**EXERCISE REQUIREMENTS**
Transcribe the full listing so that each line reads as it does in the original.

##### PROVIDED DATA #####

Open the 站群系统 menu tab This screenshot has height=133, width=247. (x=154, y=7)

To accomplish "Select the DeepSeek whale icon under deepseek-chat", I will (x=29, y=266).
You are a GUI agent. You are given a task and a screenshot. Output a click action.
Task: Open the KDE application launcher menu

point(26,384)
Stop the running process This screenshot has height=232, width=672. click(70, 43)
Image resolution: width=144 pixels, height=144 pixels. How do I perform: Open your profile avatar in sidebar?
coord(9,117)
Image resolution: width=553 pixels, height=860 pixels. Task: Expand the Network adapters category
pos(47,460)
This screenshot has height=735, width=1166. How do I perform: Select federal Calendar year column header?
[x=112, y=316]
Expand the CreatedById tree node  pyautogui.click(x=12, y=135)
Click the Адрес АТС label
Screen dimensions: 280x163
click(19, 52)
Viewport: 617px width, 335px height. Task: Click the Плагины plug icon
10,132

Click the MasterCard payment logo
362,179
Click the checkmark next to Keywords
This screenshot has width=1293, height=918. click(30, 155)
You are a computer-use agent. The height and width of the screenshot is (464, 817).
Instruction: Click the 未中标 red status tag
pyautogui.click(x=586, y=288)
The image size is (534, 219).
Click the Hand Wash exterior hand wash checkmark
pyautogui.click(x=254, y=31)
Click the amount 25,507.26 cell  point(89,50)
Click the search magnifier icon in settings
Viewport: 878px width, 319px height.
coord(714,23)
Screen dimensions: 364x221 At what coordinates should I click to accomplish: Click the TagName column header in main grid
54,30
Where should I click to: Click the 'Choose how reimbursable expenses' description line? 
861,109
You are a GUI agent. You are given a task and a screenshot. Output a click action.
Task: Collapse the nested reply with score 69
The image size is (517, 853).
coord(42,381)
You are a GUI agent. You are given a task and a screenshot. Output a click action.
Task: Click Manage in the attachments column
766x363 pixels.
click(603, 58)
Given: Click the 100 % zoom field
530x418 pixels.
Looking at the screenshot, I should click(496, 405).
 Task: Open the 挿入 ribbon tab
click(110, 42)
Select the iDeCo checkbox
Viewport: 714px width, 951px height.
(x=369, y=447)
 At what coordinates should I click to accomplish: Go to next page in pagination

#####

**TASK ANSWER**
Open the 站群系统 menu tab This screenshot has height=133, width=247. (x=154, y=7)

To accomplish "Select the DeepSeek whale icon under deepseek-chat", I will (x=29, y=266).
You are a GUI agent. You are given a task and a screenshot. Output a click action.
Task: Open the KDE application launcher menu

point(26,384)
Stop the running process This screenshot has height=232, width=672. click(70, 43)
Image resolution: width=144 pixels, height=144 pixels. How do I perform: Open your profile avatar in sidebar?
coord(9,117)
Image resolution: width=553 pixels, height=860 pixels. Task: Expand the Network adapters category
pos(47,460)
This screenshot has height=735, width=1166. How do I perform: Select federal Calendar year column header?
[x=112, y=316]
Expand the CreatedById tree node  pyautogui.click(x=12, y=135)
Click the Адрес АТС label
Screen dimensions: 280x163
click(19, 52)
Viewport: 617px width, 335px height. Task: Click the Плагины plug icon
10,132

Click the MasterCard payment logo
362,179
Click the checkmark next to Keywords
This screenshot has width=1293, height=918. click(30, 155)
You are a computer-use agent. The height and width of the screenshot is (464, 817).
Instruction: Click the 未中标 red status tag
pyautogui.click(x=586, y=288)
The image size is (534, 219).
Click the Hand Wash exterior hand wash checkmark
pyautogui.click(x=254, y=31)
Click the amount 25,507.26 cell  point(89,50)
Click the search magnifier icon in settings
Viewport: 878px width, 319px height.
coord(714,23)
Screen dimensions: 364x221 At what coordinates should I click to accomplish: Click the TagName column header in main grid
54,30
Where should I click to: Click the 'Choose how reimbursable expenses' description line? 
861,109
You are a GUI agent. You are given a task and a screenshot. Output a click action.
Task: Collapse the nested reply with score 69
The image size is (517, 853).
coord(42,381)
You are a GUI agent. You are given a task and a screenshot. Output a click action.
Task: Click Manage in the attachments column
766x363 pixels.
click(603, 58)
Given: Click the 100 % zoom field
530x418 pixels.
Looking at the screenshot, I should click(496, 405).
 Task: Open the 挿入 ribbon tab
click(110, 42)
Select the iDeCo checkbox
Viewport: 714px width, 951px height.
(x=369, y=447)
 At what coordinates should I click to accomplish: Go to next page in pagination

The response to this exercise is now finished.